**Stored data entries**

##########

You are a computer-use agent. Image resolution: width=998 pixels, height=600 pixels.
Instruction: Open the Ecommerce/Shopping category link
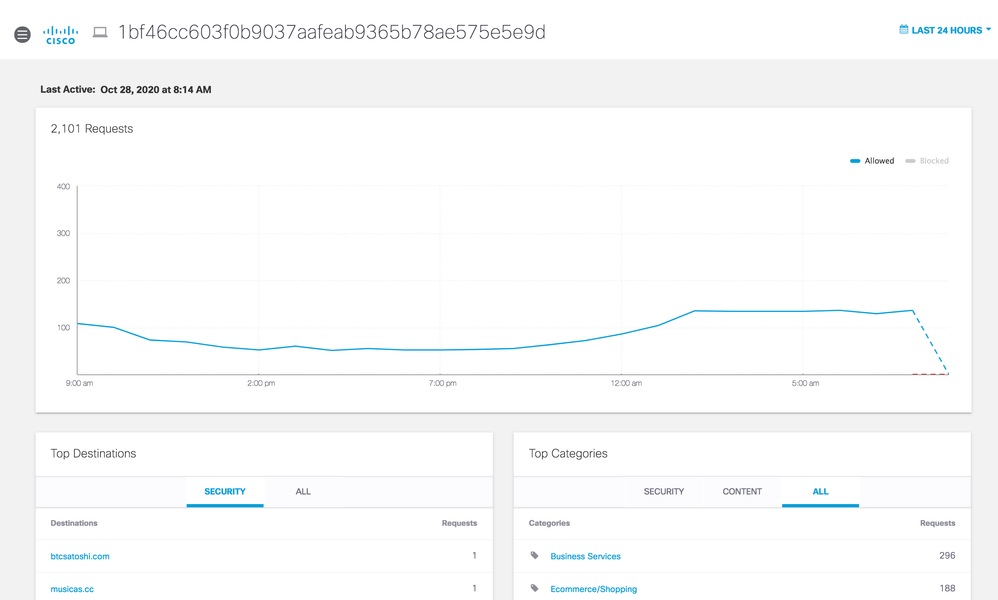593,589
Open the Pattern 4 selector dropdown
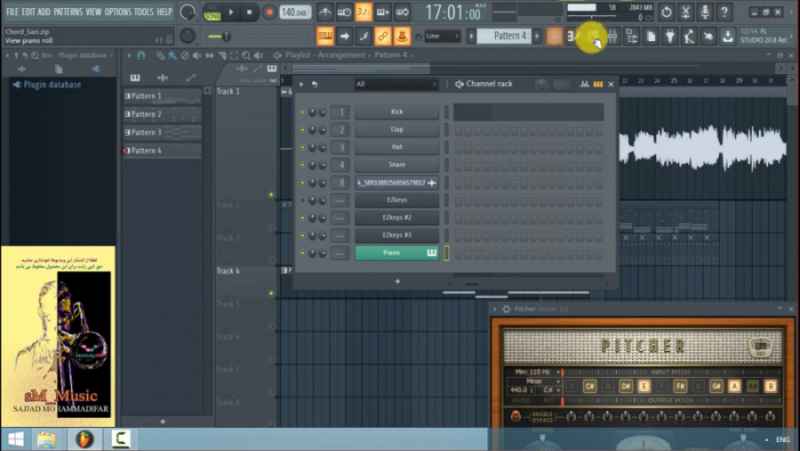The image size is (800, 451). [x=510, y=36]
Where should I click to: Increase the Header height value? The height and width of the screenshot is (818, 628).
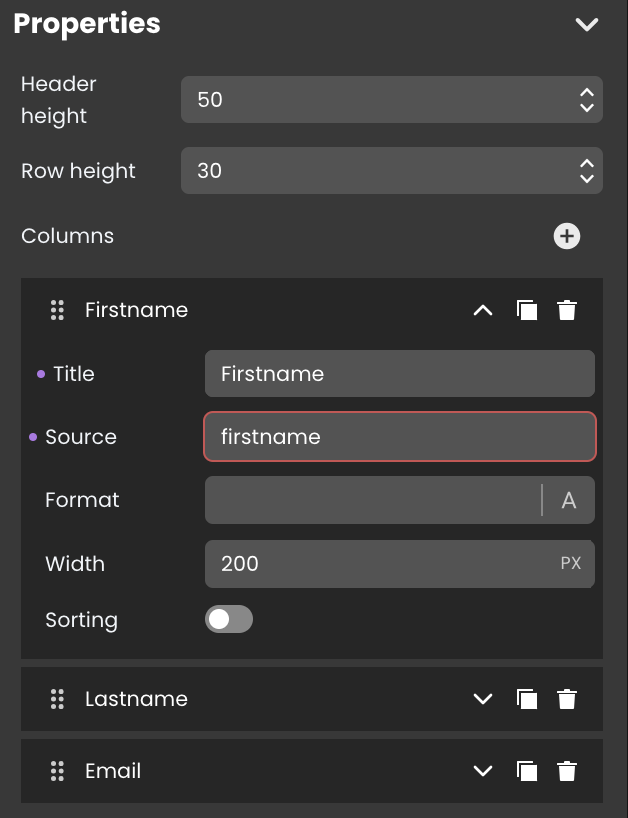click(587, 92)

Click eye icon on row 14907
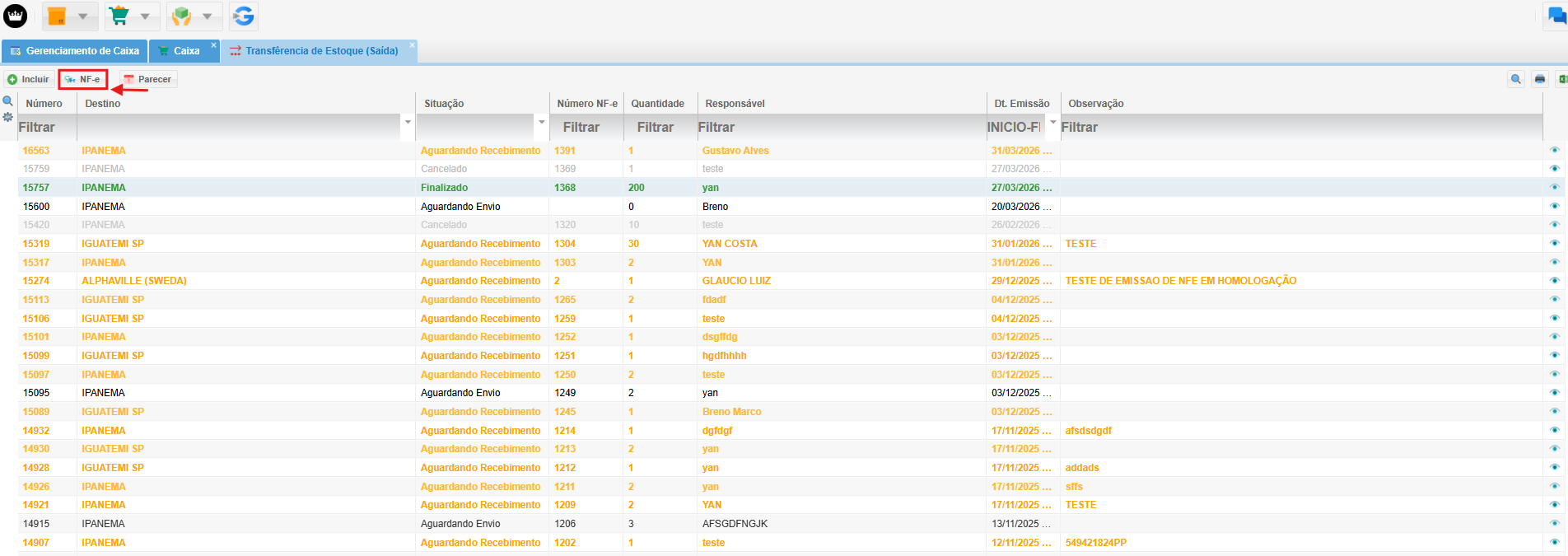pyautogui.click(x=1555, y=543)
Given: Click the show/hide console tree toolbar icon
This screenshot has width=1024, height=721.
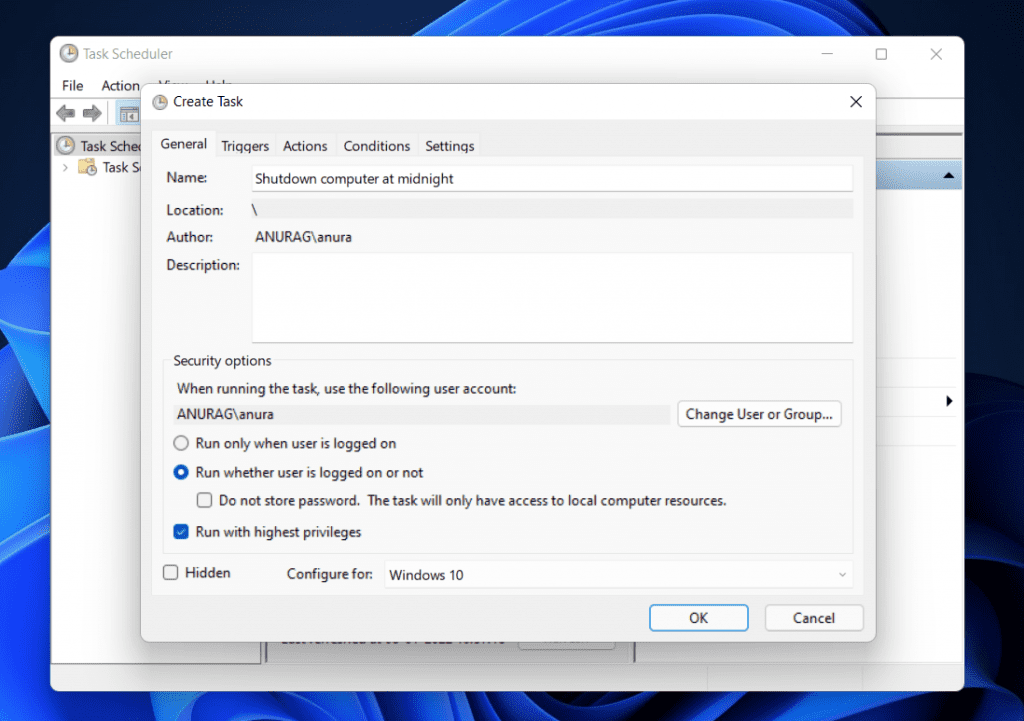Looking at the screenshot, I should [x=128, y=112].
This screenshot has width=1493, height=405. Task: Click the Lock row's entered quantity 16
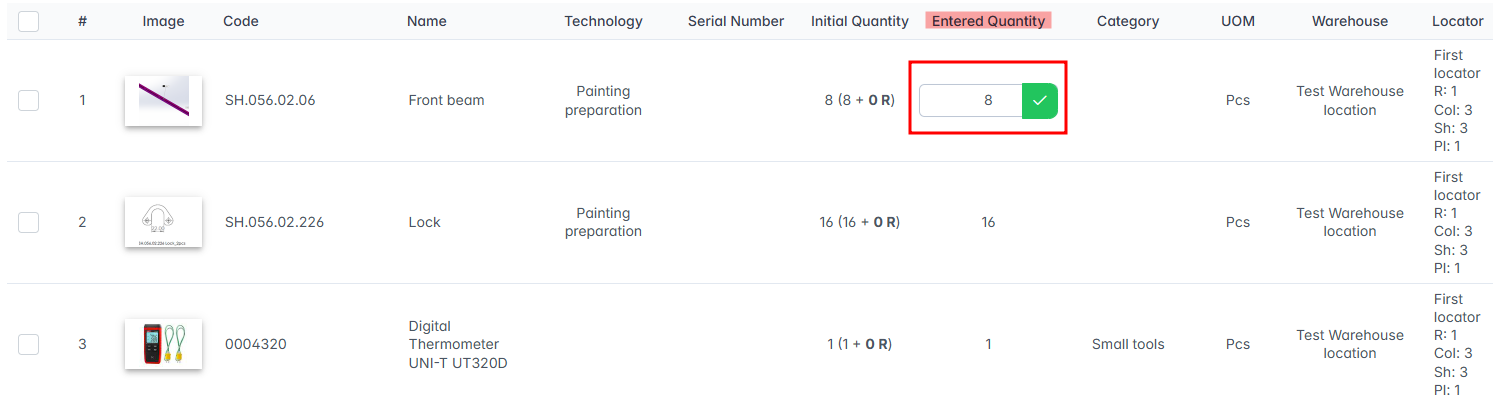click(x=988, y=222)
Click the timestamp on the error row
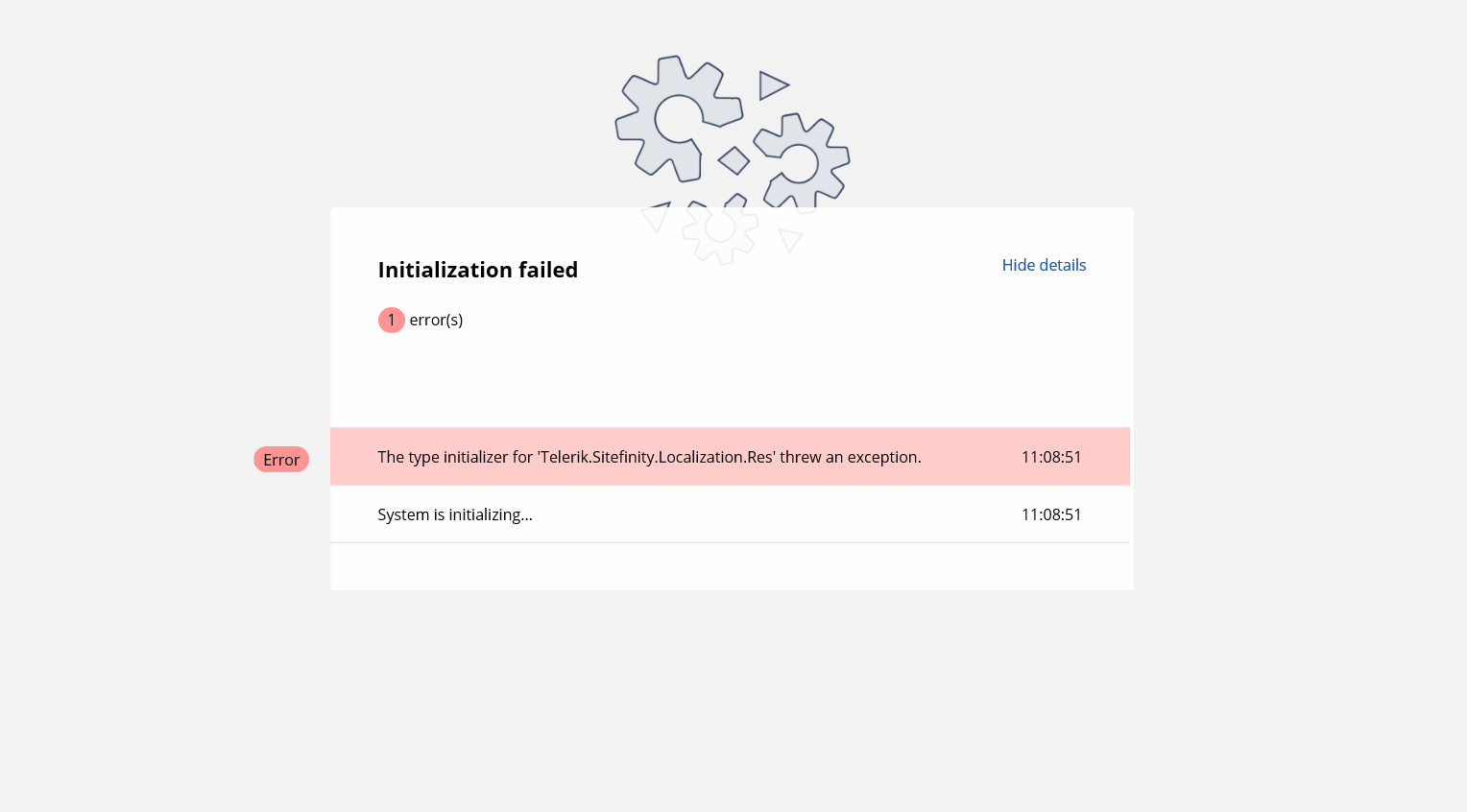The height and width of the screenshot is (812, 1467). pyautogui.click(x=1051, y=457)
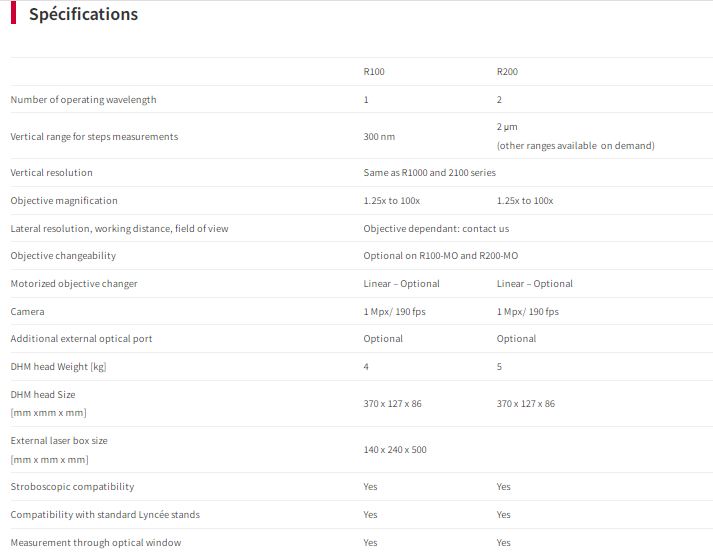Click 'Vertical range for steps measurements' label

(94, 137)
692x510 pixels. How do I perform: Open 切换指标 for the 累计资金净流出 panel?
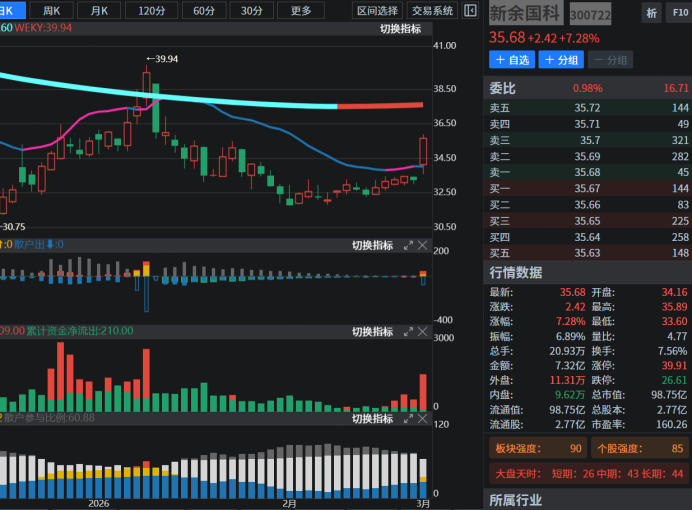372,331
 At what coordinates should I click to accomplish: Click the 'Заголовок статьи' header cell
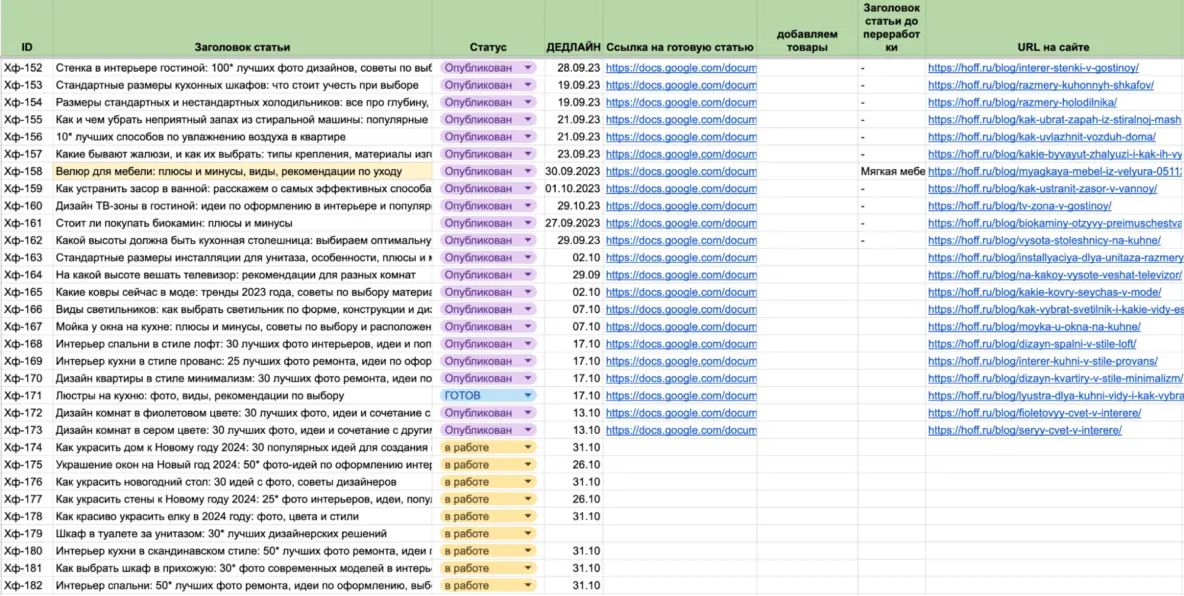(x=242, y=47)
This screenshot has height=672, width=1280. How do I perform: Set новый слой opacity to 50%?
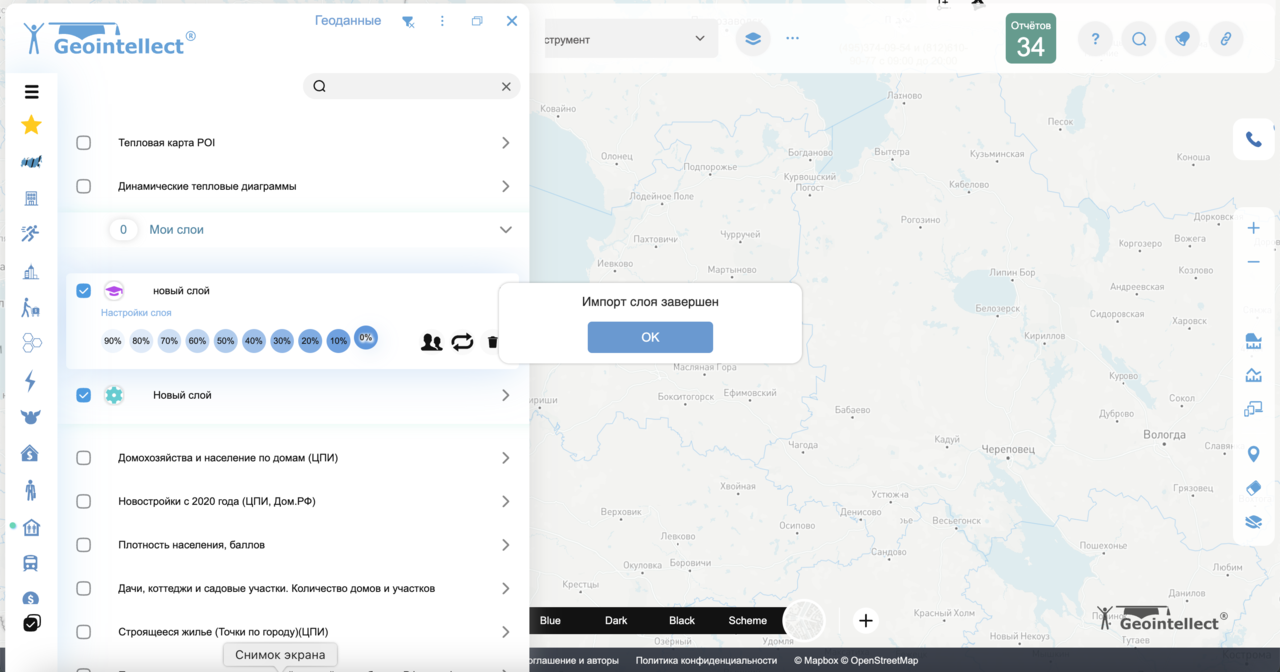point(225,340)
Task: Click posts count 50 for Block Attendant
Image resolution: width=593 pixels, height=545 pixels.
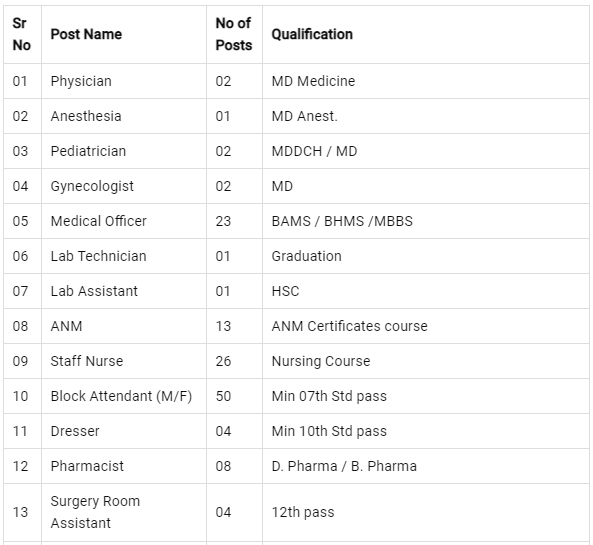Action: pos(223,396)
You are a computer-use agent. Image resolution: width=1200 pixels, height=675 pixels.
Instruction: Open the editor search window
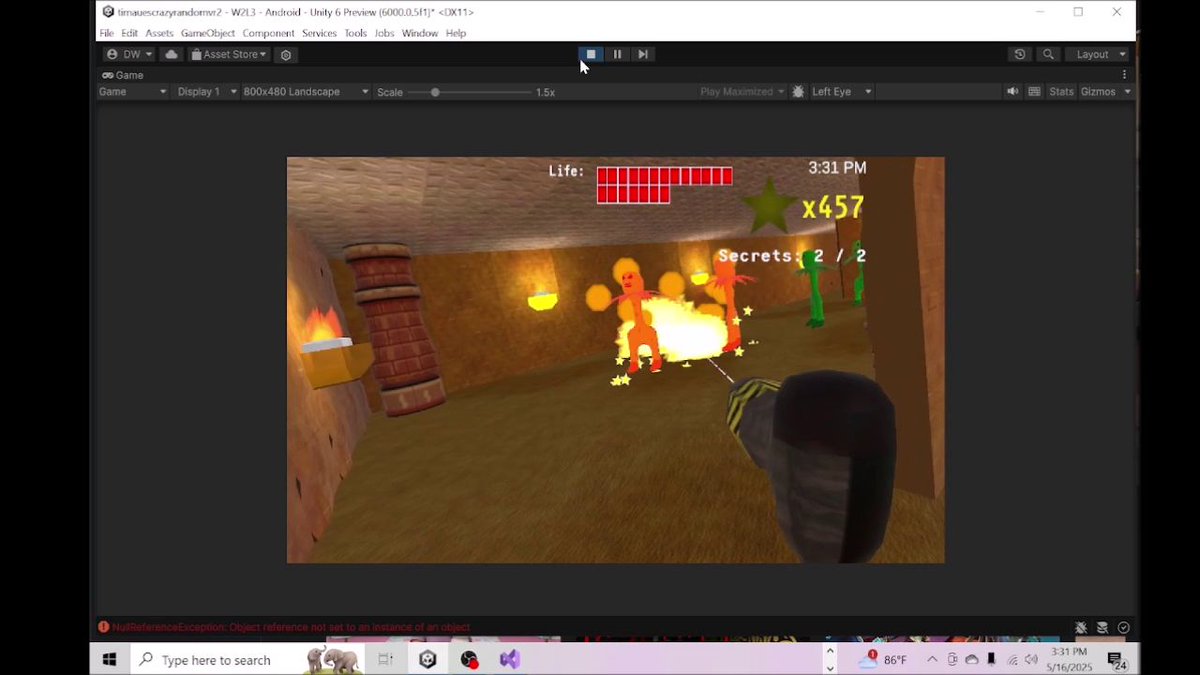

##########

**Required action**
When copying from the data above, print only the lines from the line containing "Given: Click the" to the line containing "You are a computer-use agent. Image resolution: width=1200", exactly, and leave the pictures out.

**Exercise output**
Given: Click the show/hide console tree toolbar icon
This screenshot has width=1024, height=721.
Looking at the screenshot, I should [x=128, y=112].
This screenshot has width=1493, height=405. Task: Click the Lock row's entered quantity 16
click(x=988, y=222)
Click the timestamp on the error row
The height and width of the screenshot is (812, 1467). pyautogui.click(x=1051, y=457)
Click 'Vertical range for steps measurements' label

(94, 137)
692x510 pixels. How do I perform: Open 切换指标 for the 累计资金净流出 panel?
372,331
 At what coordinates should I click to accomplish: Click the 'Заголовок статьи' header cell
(x=242, y=47)
This screenshot has height=672, width=1280. How do I perform: Set новый слой opacity to 50%?
point(225,340)
Task: Click posts count 50 for Block Attendant
Image resolution: width=593 pixels, height=545 pixels.
Action: pos(223,396)
You are a computer-use agent. Image resolution: width=1200 pixels, height=675 pixels.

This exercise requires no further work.